A couple of years later, in 2006, I had the opportunity to work with another woman. Also in her late 80s, she had been widowed years earlier. Her estate was about $50 million, and at that time, it was possible for an individual to leave $2 million to their loved ones before being taxed on the excess at 46 percent. Essentially, if this woman didn’t make other plans, the government was going to take more than $22 million of the estate upon her death.
Her kids made it clear that they didn’t need an inheritance from their mother. With the inheritance their father had already left them, in addition to their own successful careers, the children simply didn’t want the extra inheritance. They encouraged their mother to use it to help others instead. What they did not want was the government to take almost half of her estate when it could be used to fuel causes the family cared about.
They asked her to consider modifying her estate plan to give a large portion of the estate to charity and to also start giving while she was living, so that she could experience the joy of seeing the impact her giving had on the lives of others.
I talked to this woman on multiple occasions. I could tell she was a little nervous about the idea, so with the help of her professional advisors I ran the numbers and showed her that she could lose more than half of her estate to market risk, triple her spending, and even live past 120 years old, and she would not run out of the resources she needed to support herself. But do you think she made the gift? No. She did not.
Despite having more than she would ever need, she lived in fear that she might run out. The sad part of this story isn’t that she did die, and the government did take a sizable portion of her estate. The sad part is that here was a woman who had been exceedingly blessed by her Heavenly Father with more than enough resources to care for her every financial need; yet, she lived in a constant state of fear that it would never be enough.
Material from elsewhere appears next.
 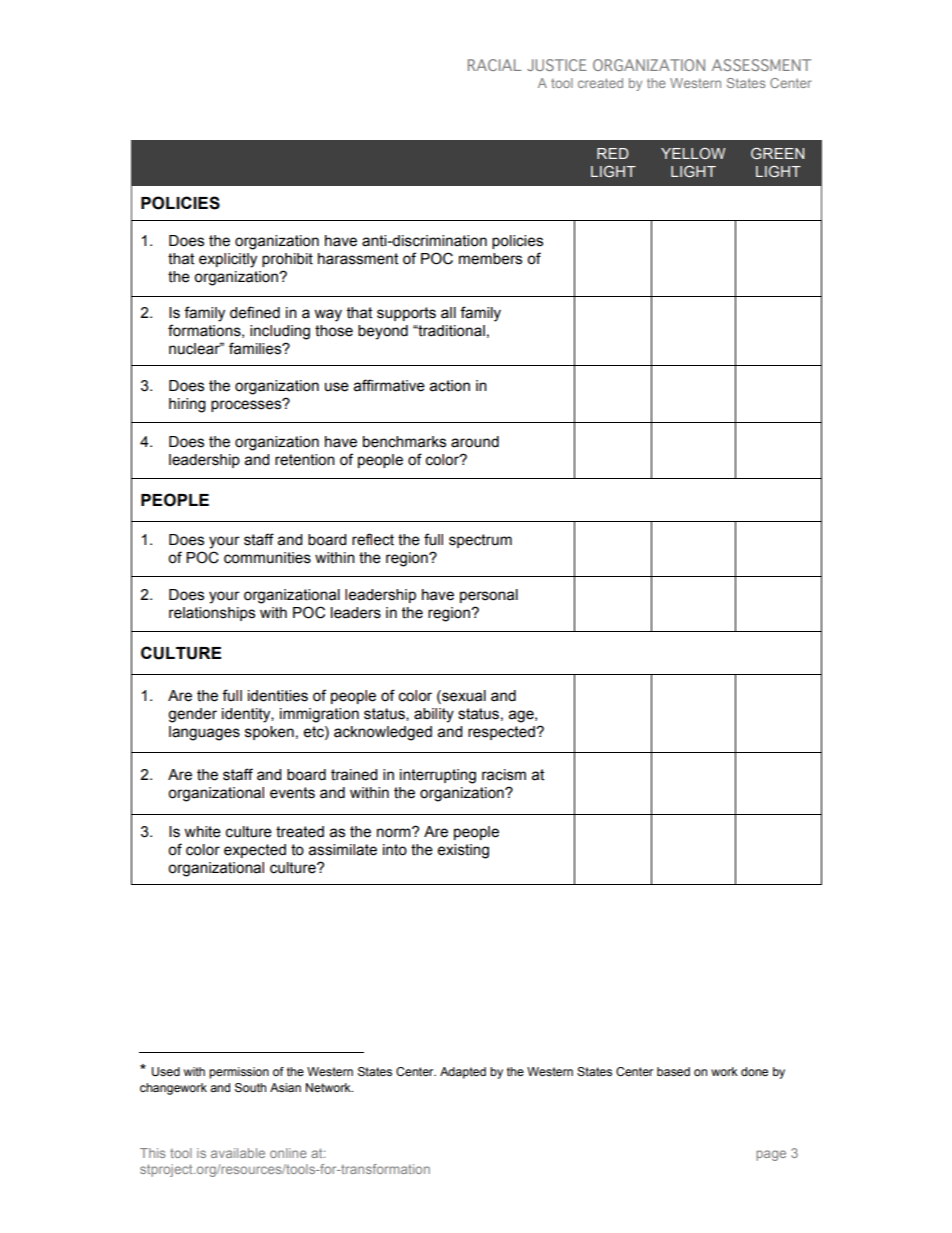 I want to click on RACIAL, so click(x=495, y=65).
In her fear, she never experienced the peace and joy of true financial freedom.
These women and their stories have stayed with me and taught me a valuable lesson. Through them, I’ve come to realize that the decision to give or to keep is, first and foremost, a heart condition. Please don’t miss the point. These stories are not about whether these women gave charitably or not. We have many examples in the Bible of God asking his people to keep and store for his future purposes. The important message in the stories of these women is found in the role they allowed their wealth to play in their hearts. Our identity and our security were never supposed to be wrapped up in our resources. Christ alone is worthy to sit on the throne of our hearts, as our identity, our security, and the author of all of our days.
In Philippians 4, the Apostle Paul says he’s learned the secret of being content in the midst of facing plenty and hunger, abundance and need. It’s in doing all things through Christ who strengthens us. As we think about our finances, if we begin hearing the whispers of our thought life saying, “I’ll be happy when …” or “Anything but that, Lord,” it might be time for a heart check-up to see where we’re placing our hope and security these days.
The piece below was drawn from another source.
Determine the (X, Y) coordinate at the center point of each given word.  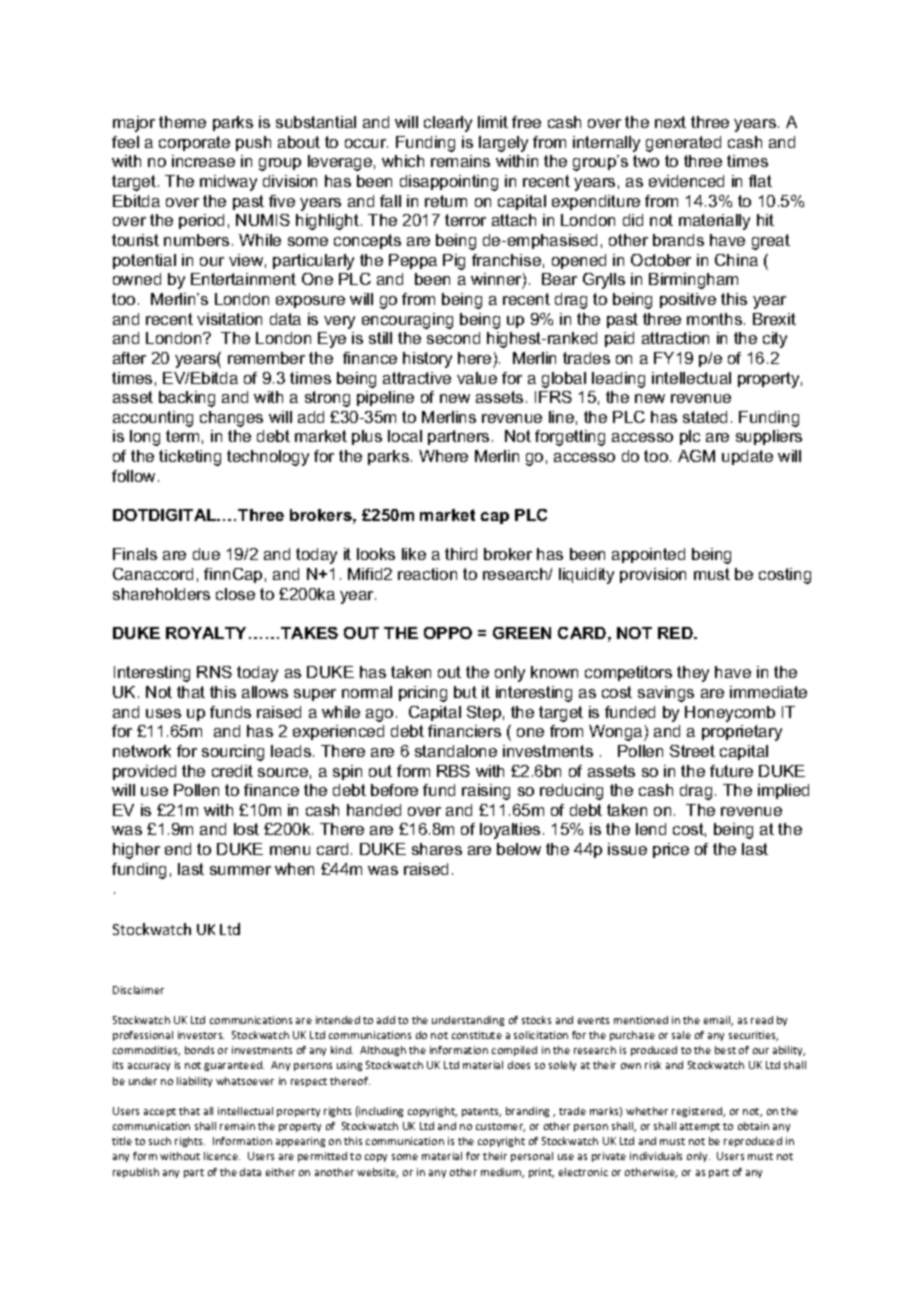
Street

In the stark contrast between the stewardship journeys of these two women, we can see the truth about financial freedom. It’s not really about income and expenses. It’s beyond having greater assets than liabilities. It’s about being willing to ask ourselves the tough questions. What are the identities we cling to? What makes us use the words “me” and “my” when we think about our business, our investments, our retirement plans? We know in our heads that all we have is God’s and that we are to steward these for his purposes, but can we grasp that truth fully in our hearts? Only when we do will we be people who live thriving, joyful lives of transformative generosity and true financial freedom.